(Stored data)
— start —

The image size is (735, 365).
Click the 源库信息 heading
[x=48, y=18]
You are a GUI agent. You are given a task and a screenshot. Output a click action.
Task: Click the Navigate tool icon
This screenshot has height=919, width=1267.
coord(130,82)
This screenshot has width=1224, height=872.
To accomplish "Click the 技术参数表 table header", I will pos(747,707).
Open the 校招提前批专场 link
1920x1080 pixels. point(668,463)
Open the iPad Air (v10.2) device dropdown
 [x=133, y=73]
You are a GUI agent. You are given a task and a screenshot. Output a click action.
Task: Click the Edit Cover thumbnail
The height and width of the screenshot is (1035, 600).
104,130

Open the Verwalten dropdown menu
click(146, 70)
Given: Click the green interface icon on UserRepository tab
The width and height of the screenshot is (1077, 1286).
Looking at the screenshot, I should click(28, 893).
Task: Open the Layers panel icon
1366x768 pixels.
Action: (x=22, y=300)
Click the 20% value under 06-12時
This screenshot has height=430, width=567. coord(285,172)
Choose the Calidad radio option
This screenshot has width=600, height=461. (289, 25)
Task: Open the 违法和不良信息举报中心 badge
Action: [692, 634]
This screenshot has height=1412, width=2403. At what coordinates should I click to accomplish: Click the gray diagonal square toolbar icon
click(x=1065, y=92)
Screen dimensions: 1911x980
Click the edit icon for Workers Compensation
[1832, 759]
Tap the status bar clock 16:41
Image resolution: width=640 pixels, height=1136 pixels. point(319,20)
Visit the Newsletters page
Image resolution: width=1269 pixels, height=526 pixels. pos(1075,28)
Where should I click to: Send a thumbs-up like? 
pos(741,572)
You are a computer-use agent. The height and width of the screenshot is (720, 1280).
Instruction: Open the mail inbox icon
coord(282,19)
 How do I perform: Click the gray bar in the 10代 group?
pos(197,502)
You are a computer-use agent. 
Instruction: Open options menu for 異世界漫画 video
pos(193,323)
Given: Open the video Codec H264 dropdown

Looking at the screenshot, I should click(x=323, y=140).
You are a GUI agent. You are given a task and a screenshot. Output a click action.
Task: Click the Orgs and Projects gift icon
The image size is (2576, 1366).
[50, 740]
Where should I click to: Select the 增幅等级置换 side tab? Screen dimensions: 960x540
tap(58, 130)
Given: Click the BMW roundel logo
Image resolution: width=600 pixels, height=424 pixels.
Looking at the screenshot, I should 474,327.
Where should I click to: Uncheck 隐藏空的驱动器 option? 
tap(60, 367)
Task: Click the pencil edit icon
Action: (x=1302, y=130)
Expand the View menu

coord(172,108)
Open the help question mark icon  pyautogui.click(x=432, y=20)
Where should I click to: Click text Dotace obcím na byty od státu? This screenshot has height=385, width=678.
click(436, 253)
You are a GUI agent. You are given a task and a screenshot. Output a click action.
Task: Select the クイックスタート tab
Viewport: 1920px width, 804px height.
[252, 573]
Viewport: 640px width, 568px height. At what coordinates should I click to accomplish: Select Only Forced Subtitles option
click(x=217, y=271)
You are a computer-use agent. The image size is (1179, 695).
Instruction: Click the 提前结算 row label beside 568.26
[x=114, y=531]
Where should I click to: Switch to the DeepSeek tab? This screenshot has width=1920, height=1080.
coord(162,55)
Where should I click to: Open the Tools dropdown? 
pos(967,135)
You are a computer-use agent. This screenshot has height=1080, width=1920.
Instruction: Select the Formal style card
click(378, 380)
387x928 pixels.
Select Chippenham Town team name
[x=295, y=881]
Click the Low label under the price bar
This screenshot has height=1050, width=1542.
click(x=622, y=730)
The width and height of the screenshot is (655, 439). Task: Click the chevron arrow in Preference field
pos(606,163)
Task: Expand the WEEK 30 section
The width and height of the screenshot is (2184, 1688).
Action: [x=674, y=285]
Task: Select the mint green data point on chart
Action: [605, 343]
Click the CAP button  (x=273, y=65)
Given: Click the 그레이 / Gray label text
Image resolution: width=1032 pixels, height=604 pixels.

— end —

→ Exercise aim
Rewrite every line of the records as a JSON list of strings, one string per line, with blank lines omitted.

→ Solution for this task
[
  "The image size is (735, 365).",
  "Click the 源库信息 heading",
  "[x=48, y=18]",
  "You are a GUI agent. You are given a task and a screenshot. Output a click action.",
  "Task: Click the Navigate tool icon",
  "This screenshot has height=919, width=1267.",
  "coord(130,82)",
  "This screenshot has width=1224, height=872.",
  "To accomplish \"Click the 技术参数表 table header\", I will pos(747,707).",
  "Open the 校招提前批专场 link",
  "1920x1080 pixels. point(668,463)",
  "Open the iPad Air (v10.2) device dropdown",
  " [x=133, y=73]",
  "You are a GUI agent. You are given a task and a screenshot. Output a click action.",
  "Task: Click the Edit Cover thumbnail",
  "The height and width of the screenshot is (1035, 600).",
  "104,130",
  "Open the Verwalten dropdown menu",
  "click(146, 70)",
  "Given: Click the green interface icon on UserRepository tab",
  "The width and height of the screenshot is (1077, 1286).",
  "Looking at the screenshot, I should click(28, 893).",
  "Task: Open the Layers panel icon",
  "1366x768 pixels.",
  "Action: (x=22, y=300)",
  "Click the 20% value under 06-12時",
  "This screenshot has height=430, width=567. coord(285,172)",
  "Choose the Calidad radio option",
  "This screenshot has width=600, height=461. (289, 25)",
  "Task: Open the 违法和不良信息举报中心 badge",
  "Action: [692, 634]",
  "This screenshot has height=1412, width=2403. At what coordinates should I click to accomplish: Click the gray diagonal square toolbar icon",
  "click(x=1065, y=92)",
  "Screen dimensions: 1911x980",
  "Click the edit icon for Workers Compensation",
  "[1832, 759]",
  "Tap the status bar clock 16:41",
  "Image resolution: width=640 pixels, height=1136 pixels. point(319,20)",
  "Visit the Newsletters page",
  "Image resolution: width=1269 pixels, height=526 pixels. pos(1075,28)",
  "Where should I click to: Send a thumbs-up like? ",
  "pos(741,572)",
  "You are a computer-use agent. The height and width of the screenshot is (720, 1280).",
  "Instruction: Open the mail inbox icon",
  "coord(282,19)",
  " How do I perform: Click the gray bar in the 10代 group?",
  "pos(197,502)",
  "You are a computer-use agent. ",
  "Instruction: Open options menu for 異世界漫画 video",
  "pos(193,323)",
  "Given: Open the video Codec H264 dropdown",
  "Looking at the screenshot, I should click(x=323, y=140).",
  "You are a GUI agent. You are given a task and a screenshot. Output a click action.",
  "Task: Click the Orgs and Projects gift icon",
  "The image size is (2576, 1366).",
  "[50, 740]",
  "Where should I click to: Select the 增幅等级置换 side tab? Screen dimensions: 960x540",
  "tap(58, 130)",
  "Given: Click the BMW roundel logo",
  "Image resolution: width=600 pixels, height=424 pixels.",
  "Looking at the screenshot, I should 474,327.",
  "Where should I click to: Uncheck 隐藏空的驱动器 option? ",
  "tap(60, 367)",
  "Task: Click the pencil edit icon",
  "Action: (x=1302, y=130)",
  "Expand the View menu",
  "coord(172,108)",
  "Open the help question mark icon  pyautogui.click(x=432, y=20)",
  "Where should I click to: Click text Dotace obcím na byty od státu? This screenshot has height=385, width=678.",
  "click(436, 253)",
  "You are a GUI agent. You are given a task and a screenshot. Output a click action.",
  "Task: Select the クイックスタート tab",
  "Viewport: 1920px width, 804px height.",
  "[252, 573]",
  "Viewport: 640px width, 568px height. At what coordinates should I click to accomplish: Select Only Forced Subtitles option",
  "click(x=217, y=271)",
  "You are a computer-use agent. The image size is (1179, 695).",
  "Instruction: Click the 提前结算 row label beside 568.26",
  "[x=114, y=531]",
  "Where should I click to: Switch to the DeepSeek tab? This screenshot has width=1920, height=1080.",
  "coord(162,55)",
  "Where should I click to: Open the Tools dropdown? ",
  "pos(967,135)",
  "You are a computer-use agent. This screenshot has height=1080, width=1920.",
  "Instruction: Select the Formal style card",
  "click(378, 380)",
  "387x928 pixels.",
  "Select Chippenham Town team name",
  "[x=295, y=881]",
  "Click the Low label under the price bar",
  "This screenshot has height=1050, width=1542.",
  "click(x=622, y=730)",
  "The width and height of the screenshot is (655, 439). Task: Click the chevron arrow in Preference field",
  "pos(606,163)",
  "Task: Expand the WEEK 30 section",
  "The width and height of the screenshot is (2184, 1688).",
  "Action: [x=674, y=285]",
  "Task: Select the mint green data point on chart",
  "Action: [605, 343]",
  "Click the CAP button  (x=273, y=65)",
  "Given: Click the 그레이 / Gray label text",
  "Image resolution: width=1032 pixels, height=604 pixels."
]